Methods: Near full-length sequences of the NA region of all influenza B viruses from January 1, 2006 to December 31, 2018 were downloaded from public databases GISAID and NCBI. Multiple sequence alignments were performed using Clustal Omega 1.2.4 software. Subsequently, phylogenetic trees were constructed by FastTree 2.1.11 and clustered by ClusterPickergui_1.2.3.JAR. Then, the major drug resistance sites and surrounding auxiliary sites were analyzed by Mega-X and Weblogo (http://weblogo.threeplusone.com/) tools.
Results: Among the amino acid sequences of neuraminidase (NA) from 2006 to 2018, only Cluster 4 in 2018 carried D197N mutation of NA active site, while other drug resistance sites were conserved without mutation. According to the Weblogo analysis, a large number of N198, S295, K373, and K375 mutations were found in the amino acid residues at the auxiliary sites surround D197, N294, and R374 in the influenza B virus.

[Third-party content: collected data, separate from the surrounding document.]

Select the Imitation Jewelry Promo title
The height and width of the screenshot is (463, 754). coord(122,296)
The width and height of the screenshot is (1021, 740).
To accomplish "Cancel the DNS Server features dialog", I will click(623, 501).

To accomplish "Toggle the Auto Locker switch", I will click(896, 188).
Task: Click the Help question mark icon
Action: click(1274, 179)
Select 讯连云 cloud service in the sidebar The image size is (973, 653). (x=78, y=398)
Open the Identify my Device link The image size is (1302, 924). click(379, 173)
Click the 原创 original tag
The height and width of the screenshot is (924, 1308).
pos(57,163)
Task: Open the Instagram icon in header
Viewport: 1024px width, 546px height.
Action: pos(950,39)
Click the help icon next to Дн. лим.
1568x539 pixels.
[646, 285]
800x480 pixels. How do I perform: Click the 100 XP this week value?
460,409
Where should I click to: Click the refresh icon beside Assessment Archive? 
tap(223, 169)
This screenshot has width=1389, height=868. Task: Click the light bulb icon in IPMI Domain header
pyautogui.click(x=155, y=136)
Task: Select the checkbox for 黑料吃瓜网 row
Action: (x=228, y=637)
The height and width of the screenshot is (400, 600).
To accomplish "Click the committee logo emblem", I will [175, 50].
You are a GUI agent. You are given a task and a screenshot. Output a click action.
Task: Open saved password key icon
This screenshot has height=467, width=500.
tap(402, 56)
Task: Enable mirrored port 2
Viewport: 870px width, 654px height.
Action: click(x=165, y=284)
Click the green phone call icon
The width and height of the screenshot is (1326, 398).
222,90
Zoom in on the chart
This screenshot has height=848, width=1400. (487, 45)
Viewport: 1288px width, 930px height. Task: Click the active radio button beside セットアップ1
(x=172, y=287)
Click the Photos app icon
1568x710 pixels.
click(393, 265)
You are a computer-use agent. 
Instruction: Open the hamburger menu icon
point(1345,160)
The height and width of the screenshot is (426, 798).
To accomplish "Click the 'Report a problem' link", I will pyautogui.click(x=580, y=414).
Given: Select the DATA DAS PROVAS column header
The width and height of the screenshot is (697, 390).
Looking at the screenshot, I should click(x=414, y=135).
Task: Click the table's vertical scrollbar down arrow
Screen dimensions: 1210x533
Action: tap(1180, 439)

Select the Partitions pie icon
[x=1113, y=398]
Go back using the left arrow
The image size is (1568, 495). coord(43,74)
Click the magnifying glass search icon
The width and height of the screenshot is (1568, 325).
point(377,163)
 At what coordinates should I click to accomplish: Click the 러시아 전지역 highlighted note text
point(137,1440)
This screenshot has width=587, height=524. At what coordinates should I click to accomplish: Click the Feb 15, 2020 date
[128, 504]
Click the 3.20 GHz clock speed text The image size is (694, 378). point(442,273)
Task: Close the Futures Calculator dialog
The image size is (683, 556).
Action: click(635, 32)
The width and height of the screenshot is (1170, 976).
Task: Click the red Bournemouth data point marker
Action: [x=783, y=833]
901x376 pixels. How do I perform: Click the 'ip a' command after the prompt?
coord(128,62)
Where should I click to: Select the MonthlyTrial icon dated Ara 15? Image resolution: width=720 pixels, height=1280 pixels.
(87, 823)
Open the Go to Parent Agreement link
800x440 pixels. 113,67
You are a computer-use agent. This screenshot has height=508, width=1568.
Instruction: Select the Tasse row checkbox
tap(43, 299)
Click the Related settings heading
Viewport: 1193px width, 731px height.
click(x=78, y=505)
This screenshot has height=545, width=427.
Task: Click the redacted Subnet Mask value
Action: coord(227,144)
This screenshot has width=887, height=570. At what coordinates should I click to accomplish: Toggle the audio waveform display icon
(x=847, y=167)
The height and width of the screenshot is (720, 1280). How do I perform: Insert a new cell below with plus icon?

Conclusion: We found the D197N mutation in Cluster 4 of the 2018 influenza B virus, with a large number of N198, S295, K373, and K375 mutations in the helper sites around N197, N294, R374 from 2006 to 2018. NA inhibitors are currently the only kind of specific antiviral agent for the influenza B virus, although these mutations cause mild NAIs resistance.